- _Problem description_: Rewrite the records below, replacing every "At what coordinates should I click to accomplish" with "Which point should I click to carry out" and leaving all other text unchanged.

(Data on locating visible targets)

────────────────

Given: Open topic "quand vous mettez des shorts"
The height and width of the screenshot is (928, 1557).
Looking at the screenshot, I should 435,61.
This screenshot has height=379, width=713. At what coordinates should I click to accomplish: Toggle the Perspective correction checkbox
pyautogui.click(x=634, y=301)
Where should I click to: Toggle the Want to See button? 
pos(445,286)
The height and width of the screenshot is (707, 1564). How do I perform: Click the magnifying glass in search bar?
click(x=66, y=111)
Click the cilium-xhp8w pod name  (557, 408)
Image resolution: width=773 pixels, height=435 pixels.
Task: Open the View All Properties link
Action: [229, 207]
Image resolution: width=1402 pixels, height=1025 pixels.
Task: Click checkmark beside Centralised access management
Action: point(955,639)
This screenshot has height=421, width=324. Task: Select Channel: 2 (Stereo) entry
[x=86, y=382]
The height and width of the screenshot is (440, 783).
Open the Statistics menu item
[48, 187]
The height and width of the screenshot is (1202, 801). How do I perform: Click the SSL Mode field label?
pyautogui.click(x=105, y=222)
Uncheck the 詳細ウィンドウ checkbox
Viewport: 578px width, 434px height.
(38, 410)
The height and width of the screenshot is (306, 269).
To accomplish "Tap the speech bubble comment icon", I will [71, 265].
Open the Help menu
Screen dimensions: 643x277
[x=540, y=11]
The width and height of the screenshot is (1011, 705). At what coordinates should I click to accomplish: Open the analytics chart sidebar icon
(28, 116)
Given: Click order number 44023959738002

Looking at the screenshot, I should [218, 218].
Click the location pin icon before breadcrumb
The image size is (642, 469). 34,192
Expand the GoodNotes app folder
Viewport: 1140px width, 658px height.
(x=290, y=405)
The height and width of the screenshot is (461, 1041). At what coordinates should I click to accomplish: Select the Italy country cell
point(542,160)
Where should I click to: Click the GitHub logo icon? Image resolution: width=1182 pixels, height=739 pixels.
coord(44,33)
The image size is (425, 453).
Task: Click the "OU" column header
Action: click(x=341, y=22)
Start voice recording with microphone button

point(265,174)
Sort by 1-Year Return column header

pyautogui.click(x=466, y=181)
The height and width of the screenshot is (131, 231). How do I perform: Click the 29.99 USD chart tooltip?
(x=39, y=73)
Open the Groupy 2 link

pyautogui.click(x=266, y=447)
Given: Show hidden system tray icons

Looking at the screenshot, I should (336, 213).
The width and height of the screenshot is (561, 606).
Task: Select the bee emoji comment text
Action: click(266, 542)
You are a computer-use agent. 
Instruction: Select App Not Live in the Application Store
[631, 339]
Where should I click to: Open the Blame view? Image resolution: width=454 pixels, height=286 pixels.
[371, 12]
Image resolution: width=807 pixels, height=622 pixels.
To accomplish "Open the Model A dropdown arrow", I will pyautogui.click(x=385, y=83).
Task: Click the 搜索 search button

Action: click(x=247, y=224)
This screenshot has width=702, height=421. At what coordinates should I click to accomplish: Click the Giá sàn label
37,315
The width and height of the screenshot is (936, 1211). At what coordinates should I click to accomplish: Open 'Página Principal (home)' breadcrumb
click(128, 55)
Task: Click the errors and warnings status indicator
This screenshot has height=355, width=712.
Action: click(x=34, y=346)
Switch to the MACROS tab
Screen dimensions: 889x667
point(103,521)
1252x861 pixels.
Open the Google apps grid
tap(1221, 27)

────────────────

- _Task result_:
Given: Open topic "quand vous mettez des shorts"
The height and width of the screenshot is (928, 1557).
Looking at the screenshot, I should 435,61.
This screenshot has height=379, width=713. Which point should I click to carry out: Toggle the Perspective correction checkbox
pyautogui.click(x=634, y=301)
Where should I click to: Toggle the Want to See button? 
pos(445,286)
The height and width of the screenshot is (707, 1564). How do I perform: Click the magnifying glass in search bar?
click(x=66, y=111)
Click the cilium-xhp8w pod name  (557, 408)
Image resolution: width=773 pixels, height=435 pixels.
Task: Open the View All Properties link
Action: [229, 207]
Image resolution: width=1402 pixels, height=1025 pixels.
Task: Click checkmark beside Centralised access management
Action: point(955,639)
This screenshot has height=421, width=324. Task: Select Channel: 2 (Stereo) entry
[x=86, y=382]
The height and width of the screenshot is (440, 783).
Open the Statistics menu item
[48, 187]
The height and width of the screenshot is (1202, 801). How do I perform: Click the SSL Mode field label?
pyautogui.click(x=105, y=222)
Uncheck the 詳細ウィンドウ checkbox
Viewport: 578px width, 434px height.
(38, 410)
The height and width of the screenshot is (306, 269).
To accomplish "Tap the speech bubble comment icon", I will [71, 265].
Open the Help menu
Screen dimensions: 643x277
[x=540, y=11]
The width and height of the screenshot is (1011, 705). Which point should I click to carry out: Open the analytics chart sidebar icon
(28, 116)
Given: Click order number 44023959738002

Looking at the screenshot, I should [218, 218].
Click the location pin icon before breadcrumb
The image size is (642, 469). 34,192
Expand the GoodNotes app folder
Viewport: 1140px width, 658px height.
(x=290, y=405)
The height and width of the screenshot is (461, 1041). Which point should I click to carry out: Select the Italy country cell
point(542,160)
Where should I click to: Click the GitHub logo icon? Image resolution: width=1182 pixels, height=739 pixels.
coord(44,33)
The image size is (425, 453).
Task: Click the "OU" column header
Action: click(x=341, y=22)
Start voice recording with microphone button

point(265,174)
Sort by 1-Year Return column header

pyautogui.click(x=466, y=181)
The height and width of the screenshot is (131, 231). How do I perform: Click the 29.99 USD chart tooltip?
(x=39, y=73)
Open the Groupy 2 link

pyautogui.click(x=266, y=447)
Given: Show hidden system tray icons

Looking at the screenshot, I should (336, 213).
The width and height of the screenshot is (561, 606).
Task: Select the bee emoji comment text
Action: click(266, 542)
You are a computer-use agent. 
Instruction: Select App Not Live in the Application Store
[631, 339]
Where should I click to: Open the Blame view? Image resolution: width=454 pixels, height=286 pixels.
[371, 12]
Image resolution: width=807 pixels, height=622 pixels.
To accomplish "Open the Model A dropdown arrow", I will pyautogui.click(x=385, y=83).
Task: Click the 搜索 search button

Action: click(x=247, y=224)
This screenshot has width=702, height=421. Which point should I click to carry out: Click the Giá sàn label
37,315
The width and height of the screenshot is (936, 1211). Which point should I click to carry out: Open 'Página Principal (home)' breadcrumb
click(128, 55)
Task: Click the errors and warnings status indicator
This screenshot has height=355, width=712.
Action: click(x=34, y=346)
Switch to the MACROS tab
Screen dimensions: 889x667
point(103,521)
1252x861 pixels.
Open the Google apps grid
tap(1221, 27)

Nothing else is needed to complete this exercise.